### Goal of the exercise
Continue the profile of Medical Laboratory Science graduate Angela McCowan-Bailey, picking up right after its final sentence.

### Document segment
--------------------------------
- Diversity, Equity, & Inclusion
By Ryan Clark
CHS Communications Director
It’s been 30 years, but Angela McCowan-Bailey, B.S. MT (ASCP), says one thing remains true: If you’re a Medical Laboratory Science major, when you graduate you will get a job.
McCowan-Bailey, who graduated in 1991, served as class president that year, and now works as a Transfusion Medicine and Tissue Bank Supervisor and Evening/Midnight Shift Supervisor in Pathology & Laboratory Medicine Service in the Lexington VA Health Care System.
Last semester, she spoke at the MLS pinning ceremony, where she talked about her journey in the MLS Profession and the opportunities out there for new graduates.
“You are guaranteed a job after graduation anywhere you want to work,” she said. “This is a great profession that allows you to make a good living. You have opportunities to work in different areas — Hematology, Chemistry, Micro, Blood Bank, Reference, Coagulation and Urinalysis and now Tissue Implants. You can see different things. This profession can also be a steppingstone if you want to further your education.”
Originally from Corbin, Ky., McCowan-Bailey now lives with her husband in Nicholasville, Ky. She said she chose the profession because she (along with her sister) followed in their mother’s footsteps.
“Growing up, I spent a lot of time in the laboratory waiting for our mother to get off work,” she said. “The familiarity with the laboratory led to a legacy of medical laboratory scientists, which included my mother, my sister, and now my daughter Courtney, who is currently finishing up her last year in the MLS Program at Vanderbilt University.”
She took her opportunity to tell everyone her story — and how far her family of lab scientists have come since her 83-year-old mother started working.
“Back in those days, gloves weren’t required, and believe it or not eating, drinking and smoking cigarettes in the lab was okay,” she said. “Look how far we’ve come.”
Her first job was on the graveyard shift in the lab. But it was a job.
--------------------------------
### Extracted entries
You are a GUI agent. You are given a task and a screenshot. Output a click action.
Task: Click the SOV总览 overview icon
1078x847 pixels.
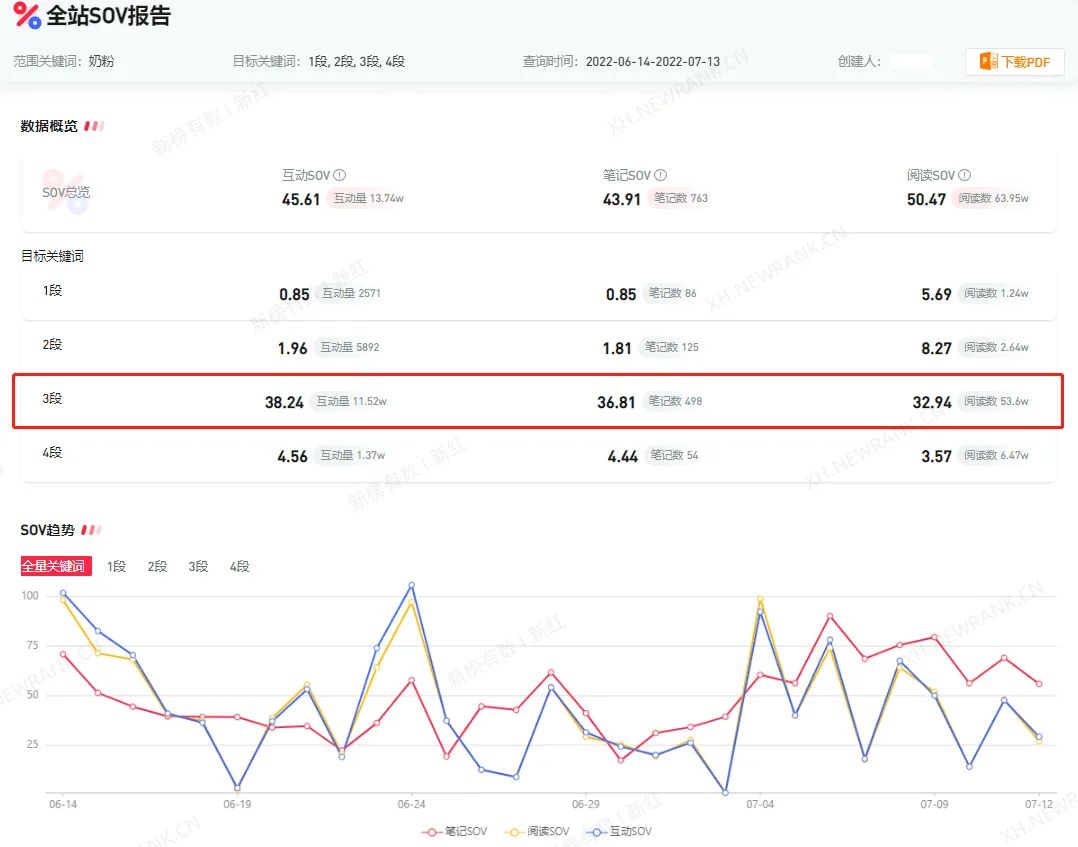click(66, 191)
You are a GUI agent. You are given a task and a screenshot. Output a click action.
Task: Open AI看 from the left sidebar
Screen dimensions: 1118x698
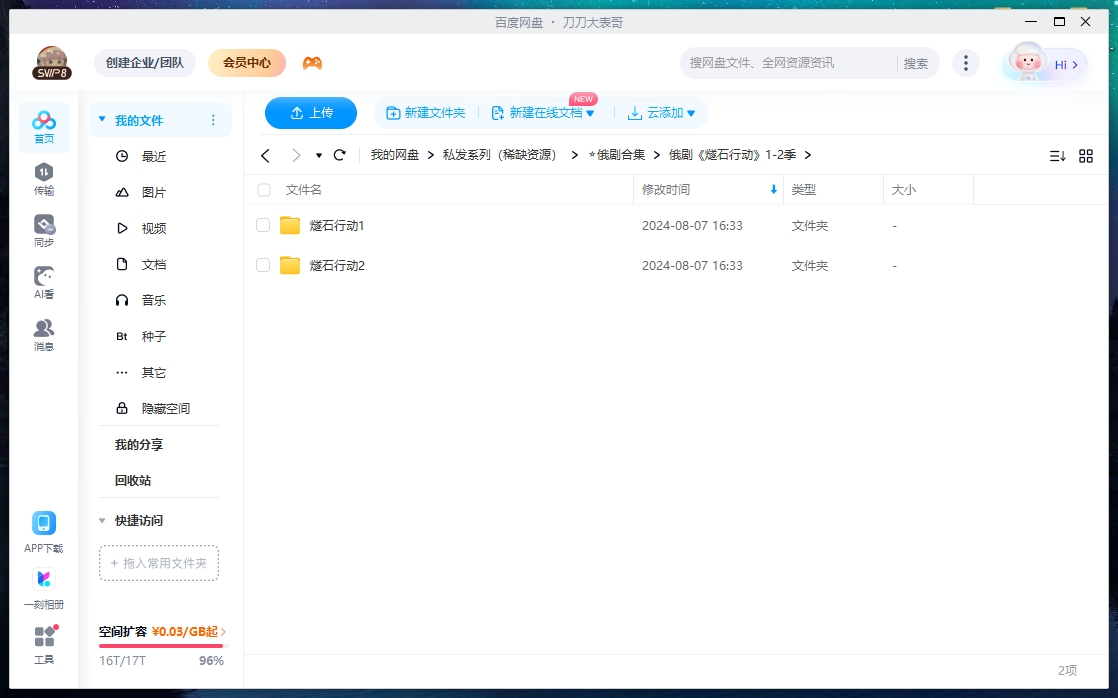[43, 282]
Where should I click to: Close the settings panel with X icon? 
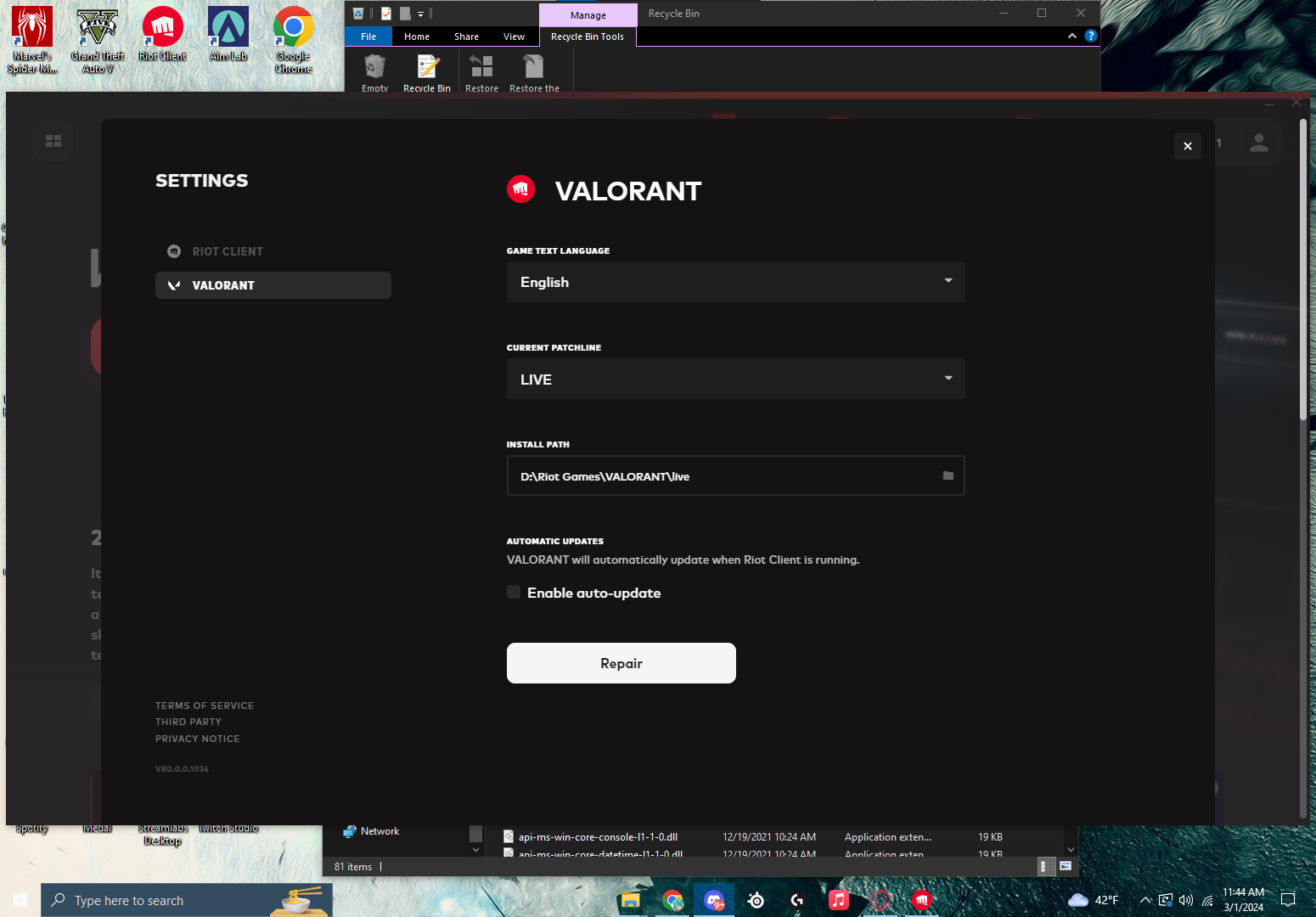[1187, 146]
--------------------------------
### Output for this task
“I worked in all section of the lab as a generalist and on weekends I worked by myself,” she said. “I was expected to set up all the instruments for day shift, print the phlebotomy AM collection lists, perform phlebotomy when needed and run all the testing on the samples.”
She also worked:
“I get to travel several times a year to different states to inspects hospitals blood and tissue banks,” she said. “I am currently the supervisor of our off tours at the VA, which means I get to know all our new employees.”
To the students, her message was simple.
“You have already worked hard to get here … keep truckin’,” she said. “This degree has set you up with a guaranteed job. There are jobs waiting for you after you graduate. And if you don’t have one yet come see me,” she smiled. “Most facilities right now are offering a big sign-on bonus, and some are offering to pay off your student loans.”
And she assured them that they would be in demand.
“This profession needs young, hungry individuals like you who are eager to work hard and make a difference,” she said. “In this room there are future supervisors, managers, and directors. Continue to stay involved, go to educational seminars, support your MLS associations, continue to establish yourself as a professional and remember — your future is only as good as the work you put into it. In today’s world the sky is really the limit with this degree.”
She also thanked the program.
“I would like to thank all the UK MLS staff who have guided these students along this journey for success,” she continued. “Thank you for keeping this tradition of graduating excellent students and sending them out into this world ready to work hard in this profession.”
Throughout March for Women’s History Month, the College of Health Sciences will spotlight Women Making History. Whether students, faculty, staff or alumni, these women are leading their fields of research, crossing traditional academic boundaries and impacting Kentucky’s most pressing challenges.